(Problem details):
Reading through the lines below, count those that include the string "code"; the answer is that number and nothing else.

(Data for this exercise):

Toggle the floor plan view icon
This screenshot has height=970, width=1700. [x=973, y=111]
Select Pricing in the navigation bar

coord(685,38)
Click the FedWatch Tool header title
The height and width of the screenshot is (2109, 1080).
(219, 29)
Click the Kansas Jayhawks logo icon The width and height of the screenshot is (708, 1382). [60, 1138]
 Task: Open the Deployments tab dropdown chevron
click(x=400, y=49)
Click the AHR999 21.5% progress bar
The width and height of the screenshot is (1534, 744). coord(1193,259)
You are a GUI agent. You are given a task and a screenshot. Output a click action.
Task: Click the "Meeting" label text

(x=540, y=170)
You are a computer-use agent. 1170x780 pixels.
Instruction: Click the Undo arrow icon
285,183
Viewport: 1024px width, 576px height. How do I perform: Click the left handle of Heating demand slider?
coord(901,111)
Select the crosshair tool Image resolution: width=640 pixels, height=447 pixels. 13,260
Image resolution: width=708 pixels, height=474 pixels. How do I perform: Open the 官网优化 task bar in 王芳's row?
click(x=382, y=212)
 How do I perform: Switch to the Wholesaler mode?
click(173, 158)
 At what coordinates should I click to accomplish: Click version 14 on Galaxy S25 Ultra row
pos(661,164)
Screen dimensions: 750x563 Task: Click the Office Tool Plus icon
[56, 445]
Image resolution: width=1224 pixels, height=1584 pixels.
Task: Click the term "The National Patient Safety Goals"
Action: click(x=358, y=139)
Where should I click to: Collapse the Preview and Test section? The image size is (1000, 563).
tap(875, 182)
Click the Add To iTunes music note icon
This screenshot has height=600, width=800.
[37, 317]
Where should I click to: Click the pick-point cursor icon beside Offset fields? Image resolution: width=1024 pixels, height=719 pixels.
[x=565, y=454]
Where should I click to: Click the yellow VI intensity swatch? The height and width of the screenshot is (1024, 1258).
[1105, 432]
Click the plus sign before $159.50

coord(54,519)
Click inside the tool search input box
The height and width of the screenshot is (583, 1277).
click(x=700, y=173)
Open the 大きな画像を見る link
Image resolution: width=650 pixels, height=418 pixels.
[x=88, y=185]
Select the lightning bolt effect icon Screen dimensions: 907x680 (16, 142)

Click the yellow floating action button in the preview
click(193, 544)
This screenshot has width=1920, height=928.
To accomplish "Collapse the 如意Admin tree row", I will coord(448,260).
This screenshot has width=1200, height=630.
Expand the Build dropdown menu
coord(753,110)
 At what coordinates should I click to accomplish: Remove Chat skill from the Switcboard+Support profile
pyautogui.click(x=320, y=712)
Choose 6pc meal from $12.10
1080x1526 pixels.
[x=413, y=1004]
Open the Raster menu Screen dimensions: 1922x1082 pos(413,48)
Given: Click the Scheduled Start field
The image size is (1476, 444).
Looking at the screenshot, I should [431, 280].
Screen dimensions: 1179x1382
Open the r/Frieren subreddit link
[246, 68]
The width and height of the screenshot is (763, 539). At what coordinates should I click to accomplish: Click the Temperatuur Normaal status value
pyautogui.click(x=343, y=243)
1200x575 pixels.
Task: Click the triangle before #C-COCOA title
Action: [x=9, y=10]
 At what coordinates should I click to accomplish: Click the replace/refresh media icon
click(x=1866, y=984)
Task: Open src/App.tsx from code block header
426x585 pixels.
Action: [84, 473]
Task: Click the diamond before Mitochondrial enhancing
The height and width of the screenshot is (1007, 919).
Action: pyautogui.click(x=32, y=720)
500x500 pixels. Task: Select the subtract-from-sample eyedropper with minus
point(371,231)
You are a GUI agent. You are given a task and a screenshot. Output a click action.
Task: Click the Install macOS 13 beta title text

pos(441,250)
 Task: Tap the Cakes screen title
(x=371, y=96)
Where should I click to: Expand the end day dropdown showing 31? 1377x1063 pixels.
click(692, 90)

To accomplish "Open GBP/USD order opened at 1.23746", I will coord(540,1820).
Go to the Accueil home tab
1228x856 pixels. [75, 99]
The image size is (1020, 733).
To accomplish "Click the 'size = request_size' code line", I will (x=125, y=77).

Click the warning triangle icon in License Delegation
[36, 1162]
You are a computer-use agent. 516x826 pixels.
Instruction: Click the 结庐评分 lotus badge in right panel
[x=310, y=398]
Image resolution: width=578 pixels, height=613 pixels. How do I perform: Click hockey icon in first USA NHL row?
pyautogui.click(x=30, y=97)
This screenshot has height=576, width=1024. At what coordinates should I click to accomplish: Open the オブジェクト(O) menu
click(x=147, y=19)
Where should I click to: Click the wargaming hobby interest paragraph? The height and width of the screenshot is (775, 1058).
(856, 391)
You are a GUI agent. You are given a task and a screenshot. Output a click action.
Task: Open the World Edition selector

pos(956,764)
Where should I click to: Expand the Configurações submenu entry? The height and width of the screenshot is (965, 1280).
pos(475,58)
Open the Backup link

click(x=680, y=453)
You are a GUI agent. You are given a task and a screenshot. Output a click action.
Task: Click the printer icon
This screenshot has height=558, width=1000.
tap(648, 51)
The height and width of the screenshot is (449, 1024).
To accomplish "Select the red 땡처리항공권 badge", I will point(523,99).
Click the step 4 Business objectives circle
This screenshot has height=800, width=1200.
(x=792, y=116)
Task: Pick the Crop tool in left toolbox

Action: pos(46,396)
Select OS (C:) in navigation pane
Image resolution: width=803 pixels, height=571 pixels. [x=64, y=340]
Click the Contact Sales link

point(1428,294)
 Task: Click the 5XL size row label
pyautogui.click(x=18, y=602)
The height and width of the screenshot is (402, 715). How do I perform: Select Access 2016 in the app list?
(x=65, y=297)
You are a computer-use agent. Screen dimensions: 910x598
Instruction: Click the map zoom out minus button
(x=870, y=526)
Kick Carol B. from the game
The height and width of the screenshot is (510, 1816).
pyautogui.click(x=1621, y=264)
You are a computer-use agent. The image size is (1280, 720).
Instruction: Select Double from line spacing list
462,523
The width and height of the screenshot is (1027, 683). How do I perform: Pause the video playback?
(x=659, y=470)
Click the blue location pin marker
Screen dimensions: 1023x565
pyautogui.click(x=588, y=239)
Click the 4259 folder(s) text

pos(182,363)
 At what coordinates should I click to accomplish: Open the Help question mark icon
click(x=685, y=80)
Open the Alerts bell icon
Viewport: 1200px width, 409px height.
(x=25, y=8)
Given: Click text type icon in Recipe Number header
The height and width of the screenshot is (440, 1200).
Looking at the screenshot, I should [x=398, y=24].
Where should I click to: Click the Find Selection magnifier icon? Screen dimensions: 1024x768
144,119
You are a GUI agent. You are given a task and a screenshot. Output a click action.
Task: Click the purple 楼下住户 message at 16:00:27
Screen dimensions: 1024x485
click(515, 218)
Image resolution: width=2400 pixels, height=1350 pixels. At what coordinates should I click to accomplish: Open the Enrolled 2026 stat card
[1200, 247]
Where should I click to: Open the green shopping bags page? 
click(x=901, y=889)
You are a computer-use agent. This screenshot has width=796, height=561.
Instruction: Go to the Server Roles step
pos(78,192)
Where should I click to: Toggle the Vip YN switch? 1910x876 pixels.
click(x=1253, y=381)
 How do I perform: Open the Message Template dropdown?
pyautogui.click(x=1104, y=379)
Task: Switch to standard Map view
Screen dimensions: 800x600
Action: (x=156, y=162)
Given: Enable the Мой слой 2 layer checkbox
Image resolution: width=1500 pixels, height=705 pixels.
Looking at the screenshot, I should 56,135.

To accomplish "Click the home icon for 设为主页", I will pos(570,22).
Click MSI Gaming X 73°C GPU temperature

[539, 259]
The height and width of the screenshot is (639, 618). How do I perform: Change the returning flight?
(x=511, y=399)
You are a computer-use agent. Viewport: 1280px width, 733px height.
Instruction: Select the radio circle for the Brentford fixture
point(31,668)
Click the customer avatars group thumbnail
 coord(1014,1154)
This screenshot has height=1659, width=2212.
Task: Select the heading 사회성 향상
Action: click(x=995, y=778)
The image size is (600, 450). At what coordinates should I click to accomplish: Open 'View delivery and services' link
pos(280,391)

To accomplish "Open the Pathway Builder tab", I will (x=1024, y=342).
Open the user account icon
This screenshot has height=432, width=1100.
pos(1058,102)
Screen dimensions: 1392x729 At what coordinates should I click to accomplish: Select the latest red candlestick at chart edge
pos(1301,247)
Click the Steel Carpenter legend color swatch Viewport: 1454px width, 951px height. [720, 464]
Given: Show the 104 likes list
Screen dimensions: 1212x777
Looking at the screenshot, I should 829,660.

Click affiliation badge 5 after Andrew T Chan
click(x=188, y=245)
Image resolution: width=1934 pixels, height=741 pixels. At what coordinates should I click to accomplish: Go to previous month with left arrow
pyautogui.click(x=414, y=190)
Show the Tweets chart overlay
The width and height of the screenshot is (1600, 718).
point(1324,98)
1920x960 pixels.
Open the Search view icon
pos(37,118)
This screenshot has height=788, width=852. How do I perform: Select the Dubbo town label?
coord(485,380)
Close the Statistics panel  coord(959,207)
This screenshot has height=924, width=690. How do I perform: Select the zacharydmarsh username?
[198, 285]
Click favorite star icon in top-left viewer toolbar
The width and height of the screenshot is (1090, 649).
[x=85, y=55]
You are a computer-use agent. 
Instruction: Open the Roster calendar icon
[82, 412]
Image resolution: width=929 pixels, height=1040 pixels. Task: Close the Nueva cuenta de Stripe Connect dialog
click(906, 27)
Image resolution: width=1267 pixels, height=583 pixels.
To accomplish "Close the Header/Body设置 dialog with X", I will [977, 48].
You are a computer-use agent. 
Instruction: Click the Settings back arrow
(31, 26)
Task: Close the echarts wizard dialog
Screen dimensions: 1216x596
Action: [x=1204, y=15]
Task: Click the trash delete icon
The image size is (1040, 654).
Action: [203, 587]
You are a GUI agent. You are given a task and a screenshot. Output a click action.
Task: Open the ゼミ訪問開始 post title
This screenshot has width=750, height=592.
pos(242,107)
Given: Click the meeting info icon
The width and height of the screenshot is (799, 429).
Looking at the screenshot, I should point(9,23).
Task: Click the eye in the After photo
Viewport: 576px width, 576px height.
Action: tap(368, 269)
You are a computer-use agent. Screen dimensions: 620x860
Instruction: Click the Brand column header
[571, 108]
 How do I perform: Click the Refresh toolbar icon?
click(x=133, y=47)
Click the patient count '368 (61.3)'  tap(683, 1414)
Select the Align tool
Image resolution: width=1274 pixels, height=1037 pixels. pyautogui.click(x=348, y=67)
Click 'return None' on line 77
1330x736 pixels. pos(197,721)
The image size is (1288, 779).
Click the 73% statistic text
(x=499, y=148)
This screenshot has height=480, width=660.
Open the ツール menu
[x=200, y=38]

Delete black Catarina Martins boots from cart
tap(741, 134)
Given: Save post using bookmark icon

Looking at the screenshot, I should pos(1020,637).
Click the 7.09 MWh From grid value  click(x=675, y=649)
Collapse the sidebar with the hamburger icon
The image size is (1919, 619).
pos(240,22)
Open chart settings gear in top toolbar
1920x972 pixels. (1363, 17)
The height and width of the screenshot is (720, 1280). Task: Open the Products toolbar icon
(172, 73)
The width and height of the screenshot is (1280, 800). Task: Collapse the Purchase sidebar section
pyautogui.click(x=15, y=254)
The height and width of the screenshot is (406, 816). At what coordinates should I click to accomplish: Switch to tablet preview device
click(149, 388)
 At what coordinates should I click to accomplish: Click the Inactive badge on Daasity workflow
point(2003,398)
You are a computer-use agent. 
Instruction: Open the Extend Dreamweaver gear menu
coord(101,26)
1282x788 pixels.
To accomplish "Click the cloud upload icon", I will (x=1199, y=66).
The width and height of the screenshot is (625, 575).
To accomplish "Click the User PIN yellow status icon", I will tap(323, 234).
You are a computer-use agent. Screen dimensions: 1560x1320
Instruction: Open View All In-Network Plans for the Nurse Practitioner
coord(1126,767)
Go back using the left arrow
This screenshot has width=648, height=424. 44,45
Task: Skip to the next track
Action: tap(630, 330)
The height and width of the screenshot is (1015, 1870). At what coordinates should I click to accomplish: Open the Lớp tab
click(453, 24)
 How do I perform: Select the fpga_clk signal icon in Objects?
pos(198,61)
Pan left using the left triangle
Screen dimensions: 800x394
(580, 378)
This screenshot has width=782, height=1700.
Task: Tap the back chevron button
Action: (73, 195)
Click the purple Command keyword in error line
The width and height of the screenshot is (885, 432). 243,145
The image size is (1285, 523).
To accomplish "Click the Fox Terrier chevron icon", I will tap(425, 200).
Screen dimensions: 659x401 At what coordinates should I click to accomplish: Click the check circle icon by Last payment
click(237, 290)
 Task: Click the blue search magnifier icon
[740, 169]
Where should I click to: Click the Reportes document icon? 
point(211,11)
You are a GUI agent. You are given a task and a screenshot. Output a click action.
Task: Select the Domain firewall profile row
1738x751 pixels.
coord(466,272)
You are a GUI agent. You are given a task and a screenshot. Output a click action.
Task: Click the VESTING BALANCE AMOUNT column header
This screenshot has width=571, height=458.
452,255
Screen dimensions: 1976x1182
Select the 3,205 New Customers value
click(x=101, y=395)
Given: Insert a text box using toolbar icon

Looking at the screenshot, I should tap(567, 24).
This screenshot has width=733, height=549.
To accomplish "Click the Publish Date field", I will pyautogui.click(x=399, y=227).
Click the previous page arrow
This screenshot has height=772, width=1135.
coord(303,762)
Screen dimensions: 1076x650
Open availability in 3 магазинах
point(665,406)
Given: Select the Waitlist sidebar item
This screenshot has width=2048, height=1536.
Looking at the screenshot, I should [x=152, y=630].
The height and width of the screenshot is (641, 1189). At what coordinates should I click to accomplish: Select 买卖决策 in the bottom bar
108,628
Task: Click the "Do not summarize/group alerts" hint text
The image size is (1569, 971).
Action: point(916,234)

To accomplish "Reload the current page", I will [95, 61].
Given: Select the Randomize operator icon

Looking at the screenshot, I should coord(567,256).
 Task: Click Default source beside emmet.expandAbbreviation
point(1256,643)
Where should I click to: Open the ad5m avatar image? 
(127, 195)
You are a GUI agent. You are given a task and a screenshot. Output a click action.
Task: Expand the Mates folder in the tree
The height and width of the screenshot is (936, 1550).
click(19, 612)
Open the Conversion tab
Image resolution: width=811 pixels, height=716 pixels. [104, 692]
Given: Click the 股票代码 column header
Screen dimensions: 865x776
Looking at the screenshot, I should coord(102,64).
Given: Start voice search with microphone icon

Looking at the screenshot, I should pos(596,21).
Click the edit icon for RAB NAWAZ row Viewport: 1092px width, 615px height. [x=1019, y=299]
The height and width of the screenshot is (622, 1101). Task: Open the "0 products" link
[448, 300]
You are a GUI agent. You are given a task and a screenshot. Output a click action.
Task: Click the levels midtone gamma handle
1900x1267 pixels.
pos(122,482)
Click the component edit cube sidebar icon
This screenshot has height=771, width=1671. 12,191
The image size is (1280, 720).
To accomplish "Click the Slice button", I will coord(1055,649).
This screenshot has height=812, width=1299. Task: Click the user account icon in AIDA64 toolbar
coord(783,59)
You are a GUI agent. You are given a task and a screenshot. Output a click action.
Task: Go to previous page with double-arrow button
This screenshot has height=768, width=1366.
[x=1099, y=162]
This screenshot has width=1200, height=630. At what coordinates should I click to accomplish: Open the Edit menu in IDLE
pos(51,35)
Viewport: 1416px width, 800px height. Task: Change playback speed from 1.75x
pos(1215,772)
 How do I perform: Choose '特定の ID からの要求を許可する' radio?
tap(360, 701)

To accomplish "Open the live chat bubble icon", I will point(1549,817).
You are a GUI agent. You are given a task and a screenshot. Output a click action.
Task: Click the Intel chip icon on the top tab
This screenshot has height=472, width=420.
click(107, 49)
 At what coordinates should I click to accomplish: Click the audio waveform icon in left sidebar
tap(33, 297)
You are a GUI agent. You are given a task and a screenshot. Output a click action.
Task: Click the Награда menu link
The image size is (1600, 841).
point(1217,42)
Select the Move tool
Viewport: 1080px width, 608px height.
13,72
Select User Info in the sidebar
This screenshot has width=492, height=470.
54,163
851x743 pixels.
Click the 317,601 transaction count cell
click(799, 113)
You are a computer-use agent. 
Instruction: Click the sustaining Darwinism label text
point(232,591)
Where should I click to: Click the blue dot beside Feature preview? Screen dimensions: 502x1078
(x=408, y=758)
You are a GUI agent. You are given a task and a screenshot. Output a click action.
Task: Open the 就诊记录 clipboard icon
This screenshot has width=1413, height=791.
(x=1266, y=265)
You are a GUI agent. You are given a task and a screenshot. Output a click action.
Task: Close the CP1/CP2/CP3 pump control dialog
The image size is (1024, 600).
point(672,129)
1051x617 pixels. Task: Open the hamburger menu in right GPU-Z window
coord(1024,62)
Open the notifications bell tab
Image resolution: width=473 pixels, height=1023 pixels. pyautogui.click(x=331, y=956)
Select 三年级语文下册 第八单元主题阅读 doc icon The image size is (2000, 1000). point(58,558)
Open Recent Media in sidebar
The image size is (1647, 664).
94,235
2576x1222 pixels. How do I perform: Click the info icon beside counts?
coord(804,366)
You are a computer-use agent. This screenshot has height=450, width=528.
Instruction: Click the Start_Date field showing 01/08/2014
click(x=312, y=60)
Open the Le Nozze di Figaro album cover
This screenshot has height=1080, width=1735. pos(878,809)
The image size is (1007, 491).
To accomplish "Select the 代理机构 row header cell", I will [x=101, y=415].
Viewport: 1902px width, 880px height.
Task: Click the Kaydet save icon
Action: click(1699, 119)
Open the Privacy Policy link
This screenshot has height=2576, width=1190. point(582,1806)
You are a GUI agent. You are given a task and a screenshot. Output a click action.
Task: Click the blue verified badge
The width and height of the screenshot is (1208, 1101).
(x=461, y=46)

(Response area):
2